The daily briefing is a venerable Washington tradition, though one that has often been a target of criticism. Media critic Jay Rosen has called for media outlets to “send the interns,” arguing that the briefing is a largely useless exercise in grandstanding. President Trump himself has publicly mused about canceling them, tweeting “Maybe the best thing to do would be to cancel all future "press briefings" and hand out written responses for the sake of accuracy???”

But instead of canceling them entirely, the White House has appeared to embrace a different strategy: simply downgrading them bit by bit, from “briefings” to “gaggles,” and from on-camera to off-camera. Guidance for the briefings have begun to include a note that audio from them cannot be used. Additionally, though Trump has held short press conferences when foreign leaders visit, he has not held a full press conference since February.

The changes haven’t gone unnoticed, although reporters are still attending the gaggles. A clearly exasperated Jim Acosta, CNN’s chief White House correspondent, said on Monday that White House Press Secretary Sean Spicer had become “kind of useless.”

“It feels like we’re slowly but surely being dragged into what is a new normal in this country, where the president of the United States is allowed to insulate himself from answering hard questions,” Acosta said on CNN. “I don’t know why we covered that gaggle today, quite honestly Brooke, if they can’t give us the answers to the questions on camera or where we can record the audio. They’re basically pointless at this point.”

Asked for further comment, Acosta said in an email, “Unless we all take collective action, the stonewalling will continue.”

“If the WH is going to place unreasonable demands on our newsgathering, we should walk out,” he said.
What’s not clear is how much the White House would care if this happened.
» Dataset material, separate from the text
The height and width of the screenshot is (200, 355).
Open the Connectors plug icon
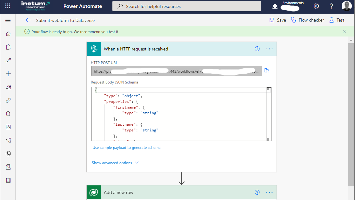click(7, 100)
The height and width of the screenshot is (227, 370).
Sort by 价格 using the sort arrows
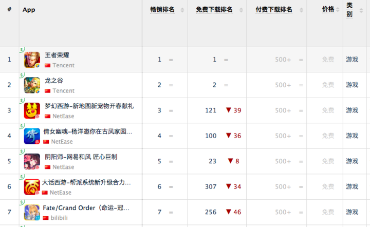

Reporters’ demands for access have not been a top priority for this administration, and though Trump is an avid media consumer and did a large number of interviews as a candidate and earlier in his term, he has begun to hold the press at arm’s length, skipping the White House Correspondents’ Dinner and doing fewer interviews lately.  

I respect Acosta's position and he is correct, but I hope that he also understands that the media boycotting these laughable kabuki events gives Trump the excuse to start declaring the "lamestream liberal media" as de facto enemies of the state, and that is precisely what Trump wants right now as the Mueller probe threatens to blow the whole sorry state of affairs open like a rotten melon dropped off of a rooftop.

The Trump regime is trying to couch this as Sean Spicer getting "promoted", but they definitely want to prove that if our media dares to make this political and not cover the daily "press briefings", well, then maybe America doesn't need an adversarial media...

Believe me when I say that step is coming sooner rather than later.  The nonsense about "going around the press to get the truth to the people" is propaganda of the the worst sort, an obvious manipulation, but in the kayfabe Trump era of convenient fictions, it's one that will go from perception to reality with frightening speed if allowed.